Ukrayna’nın Bolgrad bölgesi, Besarabya Bulgarları’nın bir nevi başkenti olarak kabul edilmektedir. Bolgrad, yurtdışı etnik Bulgar nüfusunun en yoğun olarak yaşadığı bölgedir. Bundan 200 yılı aşkın süre önce Osmanlı’dan kaçarken Besarabya’ya sığınan Bulgarlar, orada kendi köylerini kurdular. Yüzyıllar boyunca kökenlerinden kopmuş olmakla birlikte dil ve kültürünü korumayı başaran bu Bulgarlar’ın muhafaza ettikleri etnografya hazinesi, ülkemizde ancak son dönemde ilgi ve merakla keşfedilmeye başladı.

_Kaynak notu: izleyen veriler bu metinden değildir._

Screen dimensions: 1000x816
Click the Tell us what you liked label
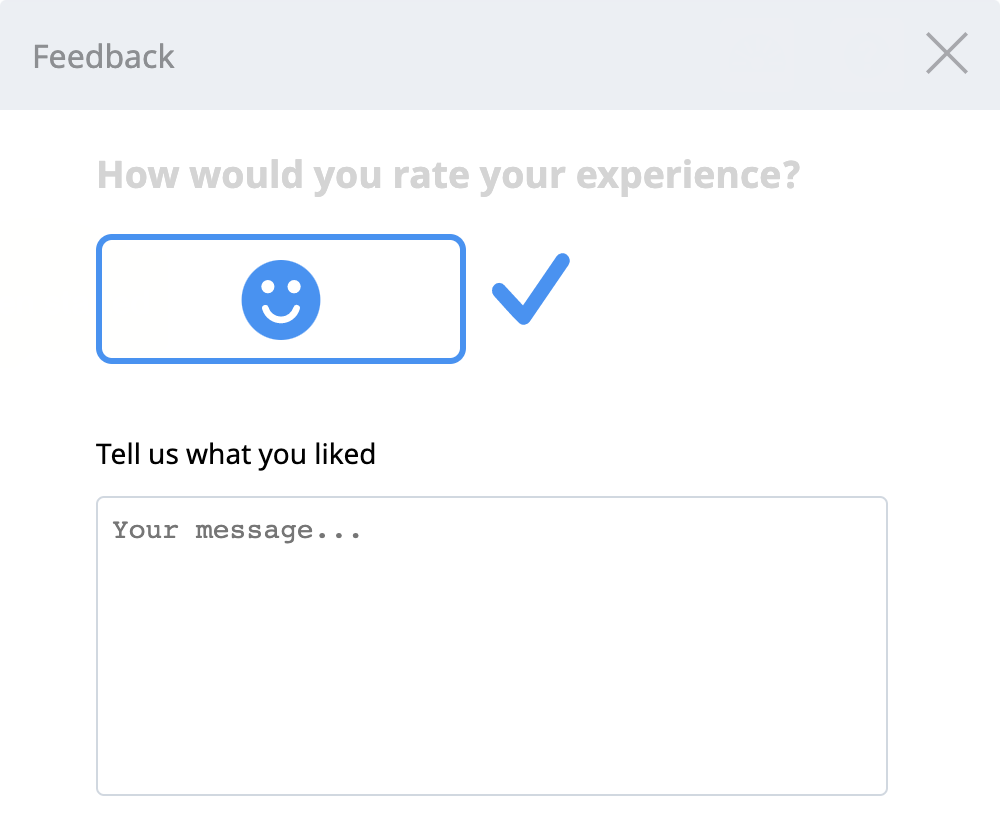pyautogui.click(x=235, y=453)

Bolgrad köylerinden Vinogradovka doğumlu olup kaderin cilvesi ile anavatana dönen ve günümüzde Şumen’e bağlı Novi Pazar Belediyesine bağlı Zayçino Oreşe köyünde yaşayan Mariya Nikolova, BNR Şumen Radyosu muhabiri Hristina Dimitrova’ya konuşurken doğduğu köydeki insanların aralarında kadim lehçe unsurları içeren farklı bir Bulgar dilinde konuştuklarını söyleyerek Vinogradovka’nın kurulmasına ilişkin şunları paylaştı:
" Köy, sekiz aile tarafından kuruldu. Yıllar önce nüfus sayısı 8 bini bulan köyde şimdi 3-4 bin kişi yaşıyor. Vinogradovka yine de çoğunlukla etnik Bulgarlar’ın yaşamakta olduğu Artsizki bölgesinde büyük köylerden biridir. Hristo Botev’in bir süre yaşamış olduğu Zadunaevka, köyümüze 10 km uzaklıkta bulunuyor. Bölgede ayrıca Holmskoe, Ostrovnoe (namı diğer Babata) ve diğer büyük Bulgar köyleri yer almaktadır. Herkes göçettiği yerin şivesini, gelenek ve göreneklerini koruyarak Bulgarlığı’ndan vazgeçmiyor” şeklinde konuştu Mariya.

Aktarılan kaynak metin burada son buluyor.